Ya da tanımlanan ve beklenti anlamında: hanım hanımcık, sessiz, eğitimli ve de… işçi bulma kurumuna giriş kaydı yapmıyorum madem hele ki alladığımız pulladığım o uzun ve muazzam İngilizce özgeçmişimle de bir zamanlar nasıl da salına salına girerdim insan kaynaklarından. Sonrası malum. Yarım hep yarım hatta çeyrek aklımın çengel attığı hayaller neticesinde ben hala kariyer planlarımı sonlandıramazken.
Dünden bir anekdot, demek gibi bir niyetim yok yine de dünü lav edememenin verdiği mahcubiyet ve elemle artık hangi düşüme geçiş yapacağım da hak getire.
Sonlanmasını dilediğimiz ne ise… dilediğim… evet, ne de olsa birincil tekil şahısla pek bir içli dışlıyım.
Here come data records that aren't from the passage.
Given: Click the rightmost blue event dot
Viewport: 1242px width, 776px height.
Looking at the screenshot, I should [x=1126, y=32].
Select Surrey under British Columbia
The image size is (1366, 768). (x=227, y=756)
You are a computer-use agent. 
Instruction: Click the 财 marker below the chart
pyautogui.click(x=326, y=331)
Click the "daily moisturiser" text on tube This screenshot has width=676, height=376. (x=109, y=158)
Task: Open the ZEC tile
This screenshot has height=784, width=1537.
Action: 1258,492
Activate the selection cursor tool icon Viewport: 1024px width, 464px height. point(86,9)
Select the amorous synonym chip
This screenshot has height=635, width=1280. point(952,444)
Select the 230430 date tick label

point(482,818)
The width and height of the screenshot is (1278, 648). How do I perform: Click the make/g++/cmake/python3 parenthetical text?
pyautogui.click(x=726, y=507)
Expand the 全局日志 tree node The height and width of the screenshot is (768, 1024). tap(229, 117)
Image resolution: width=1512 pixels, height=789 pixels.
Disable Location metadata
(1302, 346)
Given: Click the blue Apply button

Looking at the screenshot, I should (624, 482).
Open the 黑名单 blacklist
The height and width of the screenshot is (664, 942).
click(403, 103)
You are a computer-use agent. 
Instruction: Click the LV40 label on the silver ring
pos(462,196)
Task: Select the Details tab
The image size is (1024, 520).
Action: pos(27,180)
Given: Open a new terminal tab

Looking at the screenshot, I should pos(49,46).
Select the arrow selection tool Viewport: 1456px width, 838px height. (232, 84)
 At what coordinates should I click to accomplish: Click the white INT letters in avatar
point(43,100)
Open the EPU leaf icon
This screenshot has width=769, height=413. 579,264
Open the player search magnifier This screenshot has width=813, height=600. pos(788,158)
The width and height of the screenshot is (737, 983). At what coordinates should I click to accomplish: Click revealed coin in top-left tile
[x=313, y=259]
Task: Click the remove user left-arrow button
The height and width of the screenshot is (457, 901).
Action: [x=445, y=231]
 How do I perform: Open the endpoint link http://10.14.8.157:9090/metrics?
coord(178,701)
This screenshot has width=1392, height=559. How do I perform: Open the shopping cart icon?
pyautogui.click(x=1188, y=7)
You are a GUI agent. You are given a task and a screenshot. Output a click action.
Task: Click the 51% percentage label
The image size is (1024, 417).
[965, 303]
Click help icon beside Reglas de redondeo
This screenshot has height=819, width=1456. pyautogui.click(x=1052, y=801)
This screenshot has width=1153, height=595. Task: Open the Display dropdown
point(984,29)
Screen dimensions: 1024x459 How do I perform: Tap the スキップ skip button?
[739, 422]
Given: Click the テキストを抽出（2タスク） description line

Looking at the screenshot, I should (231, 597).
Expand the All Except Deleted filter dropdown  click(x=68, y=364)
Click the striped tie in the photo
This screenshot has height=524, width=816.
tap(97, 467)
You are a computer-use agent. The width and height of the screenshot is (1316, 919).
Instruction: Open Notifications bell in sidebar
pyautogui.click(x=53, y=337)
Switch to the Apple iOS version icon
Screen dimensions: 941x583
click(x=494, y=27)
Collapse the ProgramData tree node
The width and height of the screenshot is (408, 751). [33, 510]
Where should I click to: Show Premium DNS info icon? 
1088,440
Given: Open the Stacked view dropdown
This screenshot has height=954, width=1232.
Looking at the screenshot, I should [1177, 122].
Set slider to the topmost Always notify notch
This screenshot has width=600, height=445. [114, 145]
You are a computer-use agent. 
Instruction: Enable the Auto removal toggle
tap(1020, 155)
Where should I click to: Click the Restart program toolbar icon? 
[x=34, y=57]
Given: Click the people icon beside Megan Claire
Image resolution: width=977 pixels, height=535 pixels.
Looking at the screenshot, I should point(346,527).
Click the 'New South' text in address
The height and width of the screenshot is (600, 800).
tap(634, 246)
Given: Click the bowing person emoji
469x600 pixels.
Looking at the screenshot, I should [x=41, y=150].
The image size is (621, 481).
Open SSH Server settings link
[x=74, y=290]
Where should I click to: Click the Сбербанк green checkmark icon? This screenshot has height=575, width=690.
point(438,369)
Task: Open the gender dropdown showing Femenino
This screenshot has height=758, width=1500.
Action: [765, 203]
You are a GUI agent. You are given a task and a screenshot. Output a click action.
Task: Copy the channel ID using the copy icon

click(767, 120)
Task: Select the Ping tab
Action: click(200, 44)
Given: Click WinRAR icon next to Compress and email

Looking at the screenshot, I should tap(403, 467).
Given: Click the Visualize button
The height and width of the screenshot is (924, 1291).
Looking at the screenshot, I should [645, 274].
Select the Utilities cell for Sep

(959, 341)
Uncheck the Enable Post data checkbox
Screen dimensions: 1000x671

Zarflar, edatlar ve zamirler ve kayıp öznelerin ikrarı ve de efendiliği ne de olsa söz ağızdan bir kez çıkar/mış deme kaygımı da bertaraf edip yine kendi söylediğim yalana inanıyorum saf saf ha bir de karşımdakini inandırıyorum. Ama arada ufak nüanslar yapmanın pek de bir zararı yok ya da anlam kayması mı deseydim…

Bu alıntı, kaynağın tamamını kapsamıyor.